The Nuffield Early Language Intervention (NELI) is designed to improve listening, narrative and vocabulary skills. Three to five weekly sessions are delivered to small groups of children with relatively poor spoken language skills. The 30-week programme starts in the final term of nursery and continues in reception year. The 20-week programme is delivered in reception only
The attainment gap between disadvantaged children and their more affluent peers opens early and continues throughout schooling. There is a wealth of evidence to show that early intervention has great potential to narrow the gap, but few nursery and reception year programmes have been rigorously tested for impact. This is why the EEF funded the Nuffield Early Language Intervention.

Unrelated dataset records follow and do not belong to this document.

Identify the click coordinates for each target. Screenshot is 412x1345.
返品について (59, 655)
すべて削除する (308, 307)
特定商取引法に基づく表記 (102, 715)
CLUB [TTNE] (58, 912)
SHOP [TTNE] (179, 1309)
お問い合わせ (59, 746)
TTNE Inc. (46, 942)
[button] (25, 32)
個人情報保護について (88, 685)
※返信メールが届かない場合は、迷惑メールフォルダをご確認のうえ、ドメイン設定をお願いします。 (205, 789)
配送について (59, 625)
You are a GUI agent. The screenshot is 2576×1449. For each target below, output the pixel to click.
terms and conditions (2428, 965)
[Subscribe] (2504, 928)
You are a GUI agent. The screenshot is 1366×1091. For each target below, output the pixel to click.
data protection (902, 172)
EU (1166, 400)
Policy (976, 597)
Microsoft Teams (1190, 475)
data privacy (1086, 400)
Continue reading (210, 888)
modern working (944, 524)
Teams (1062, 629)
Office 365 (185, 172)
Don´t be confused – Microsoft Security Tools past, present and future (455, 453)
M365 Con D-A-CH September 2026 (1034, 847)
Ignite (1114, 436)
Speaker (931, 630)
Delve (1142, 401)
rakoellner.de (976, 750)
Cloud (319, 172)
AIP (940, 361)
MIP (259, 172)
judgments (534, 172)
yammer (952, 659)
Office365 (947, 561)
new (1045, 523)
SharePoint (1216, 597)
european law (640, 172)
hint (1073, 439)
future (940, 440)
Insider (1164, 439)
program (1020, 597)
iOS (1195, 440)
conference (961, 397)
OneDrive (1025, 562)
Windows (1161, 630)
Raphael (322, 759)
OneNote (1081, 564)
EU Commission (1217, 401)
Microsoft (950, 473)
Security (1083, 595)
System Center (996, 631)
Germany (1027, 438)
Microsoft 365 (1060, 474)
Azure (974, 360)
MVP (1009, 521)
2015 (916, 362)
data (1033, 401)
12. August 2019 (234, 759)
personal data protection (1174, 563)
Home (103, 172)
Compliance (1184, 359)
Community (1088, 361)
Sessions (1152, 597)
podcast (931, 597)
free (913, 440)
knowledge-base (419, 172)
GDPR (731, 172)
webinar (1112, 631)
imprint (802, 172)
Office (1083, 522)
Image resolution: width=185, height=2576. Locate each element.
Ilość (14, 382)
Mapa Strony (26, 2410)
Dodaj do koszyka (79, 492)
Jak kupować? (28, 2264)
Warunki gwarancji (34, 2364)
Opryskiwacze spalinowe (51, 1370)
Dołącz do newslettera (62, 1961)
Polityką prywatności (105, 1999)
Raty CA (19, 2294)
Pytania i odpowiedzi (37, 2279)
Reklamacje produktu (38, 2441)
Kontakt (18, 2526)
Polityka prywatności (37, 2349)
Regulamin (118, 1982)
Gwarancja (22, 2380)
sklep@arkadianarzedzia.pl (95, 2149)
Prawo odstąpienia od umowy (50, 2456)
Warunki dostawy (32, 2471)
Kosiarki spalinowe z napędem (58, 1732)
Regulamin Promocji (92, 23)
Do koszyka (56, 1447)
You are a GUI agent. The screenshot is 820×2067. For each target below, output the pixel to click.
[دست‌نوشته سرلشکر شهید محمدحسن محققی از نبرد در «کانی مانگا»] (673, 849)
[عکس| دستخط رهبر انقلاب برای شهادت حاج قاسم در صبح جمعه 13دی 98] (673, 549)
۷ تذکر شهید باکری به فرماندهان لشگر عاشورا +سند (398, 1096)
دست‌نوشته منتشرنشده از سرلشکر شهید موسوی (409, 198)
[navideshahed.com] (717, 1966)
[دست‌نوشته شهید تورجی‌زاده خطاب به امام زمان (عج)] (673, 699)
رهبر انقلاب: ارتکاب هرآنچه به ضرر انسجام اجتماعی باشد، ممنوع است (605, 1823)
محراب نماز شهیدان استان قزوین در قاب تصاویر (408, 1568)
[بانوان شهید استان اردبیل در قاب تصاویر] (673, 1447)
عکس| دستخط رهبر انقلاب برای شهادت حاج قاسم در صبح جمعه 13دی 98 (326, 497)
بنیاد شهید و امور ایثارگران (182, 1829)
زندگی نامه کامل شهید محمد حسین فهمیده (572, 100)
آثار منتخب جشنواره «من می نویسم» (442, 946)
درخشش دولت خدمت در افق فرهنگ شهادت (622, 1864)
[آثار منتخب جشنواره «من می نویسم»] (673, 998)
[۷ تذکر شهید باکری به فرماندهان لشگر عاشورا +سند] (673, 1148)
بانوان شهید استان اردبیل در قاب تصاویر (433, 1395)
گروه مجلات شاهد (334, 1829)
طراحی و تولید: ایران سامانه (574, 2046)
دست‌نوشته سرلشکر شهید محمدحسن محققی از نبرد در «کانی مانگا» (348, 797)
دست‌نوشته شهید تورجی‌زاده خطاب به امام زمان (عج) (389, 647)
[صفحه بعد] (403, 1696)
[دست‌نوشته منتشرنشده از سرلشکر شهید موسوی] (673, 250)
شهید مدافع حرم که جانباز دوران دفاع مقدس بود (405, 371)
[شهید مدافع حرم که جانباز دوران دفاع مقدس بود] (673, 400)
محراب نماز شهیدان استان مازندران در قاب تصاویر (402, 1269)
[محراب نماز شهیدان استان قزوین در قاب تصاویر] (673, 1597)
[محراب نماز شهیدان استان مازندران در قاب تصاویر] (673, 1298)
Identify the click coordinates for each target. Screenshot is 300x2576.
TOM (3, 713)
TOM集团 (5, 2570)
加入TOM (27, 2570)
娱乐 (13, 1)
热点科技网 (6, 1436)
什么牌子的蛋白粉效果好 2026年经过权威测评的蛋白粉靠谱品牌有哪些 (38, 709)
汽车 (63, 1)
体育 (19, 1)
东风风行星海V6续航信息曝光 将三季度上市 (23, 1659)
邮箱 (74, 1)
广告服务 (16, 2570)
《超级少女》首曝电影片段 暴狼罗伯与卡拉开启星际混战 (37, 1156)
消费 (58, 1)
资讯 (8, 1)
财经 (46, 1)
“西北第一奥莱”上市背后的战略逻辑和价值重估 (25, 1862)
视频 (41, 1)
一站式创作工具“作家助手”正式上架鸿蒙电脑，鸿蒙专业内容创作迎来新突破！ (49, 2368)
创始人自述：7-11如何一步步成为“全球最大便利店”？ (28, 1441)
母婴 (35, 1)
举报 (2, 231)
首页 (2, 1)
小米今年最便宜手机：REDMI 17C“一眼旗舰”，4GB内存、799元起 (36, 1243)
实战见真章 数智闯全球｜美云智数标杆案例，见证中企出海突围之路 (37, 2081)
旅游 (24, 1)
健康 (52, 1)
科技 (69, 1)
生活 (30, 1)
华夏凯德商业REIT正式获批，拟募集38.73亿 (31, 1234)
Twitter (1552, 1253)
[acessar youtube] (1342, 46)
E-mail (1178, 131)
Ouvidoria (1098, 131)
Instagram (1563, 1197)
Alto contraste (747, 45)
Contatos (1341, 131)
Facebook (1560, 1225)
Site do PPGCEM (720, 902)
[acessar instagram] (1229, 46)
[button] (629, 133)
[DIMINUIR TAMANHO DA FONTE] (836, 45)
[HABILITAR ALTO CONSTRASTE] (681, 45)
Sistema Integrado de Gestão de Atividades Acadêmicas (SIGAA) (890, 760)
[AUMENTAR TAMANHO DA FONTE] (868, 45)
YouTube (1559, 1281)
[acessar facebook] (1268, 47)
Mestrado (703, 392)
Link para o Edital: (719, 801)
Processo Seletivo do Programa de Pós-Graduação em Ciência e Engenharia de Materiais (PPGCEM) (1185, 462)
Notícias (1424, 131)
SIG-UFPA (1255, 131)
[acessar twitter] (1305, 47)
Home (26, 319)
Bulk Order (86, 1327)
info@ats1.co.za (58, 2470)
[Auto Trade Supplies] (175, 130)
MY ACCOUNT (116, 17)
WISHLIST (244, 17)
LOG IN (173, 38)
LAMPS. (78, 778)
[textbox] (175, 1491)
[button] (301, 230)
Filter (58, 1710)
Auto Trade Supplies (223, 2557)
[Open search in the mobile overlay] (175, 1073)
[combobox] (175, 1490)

Children receiving the 30-week version (beginning in Nursery, and continuing in early Reception) made about four months of additional progress in language skills compared to children receiving standard provision. The impact of the 20-week version (delivered solely in Reception) was smaller. These impacts on language skills were still seen 6 months after the intervention
On average, children with better language skills also have better literacy skills, so it might be expected that by improving language skills we can also improve literacy. However, this evaluation provided no reliable evidence that the programme had a positive impact on children’s word-level literacy skills in the short term
The EEF is funding a further trial of NELI to find out if the results can be replicated when the programme is delivered to a larger number of schools. This will also allow follow up of longer term outcomes.
Staff in participating schools reported that the programme had a positive impact on children’s language skills and confidence. They thought that the factors which contributed to this included the small-group format, the activities covered, and the focus on narrative and vocabulary work.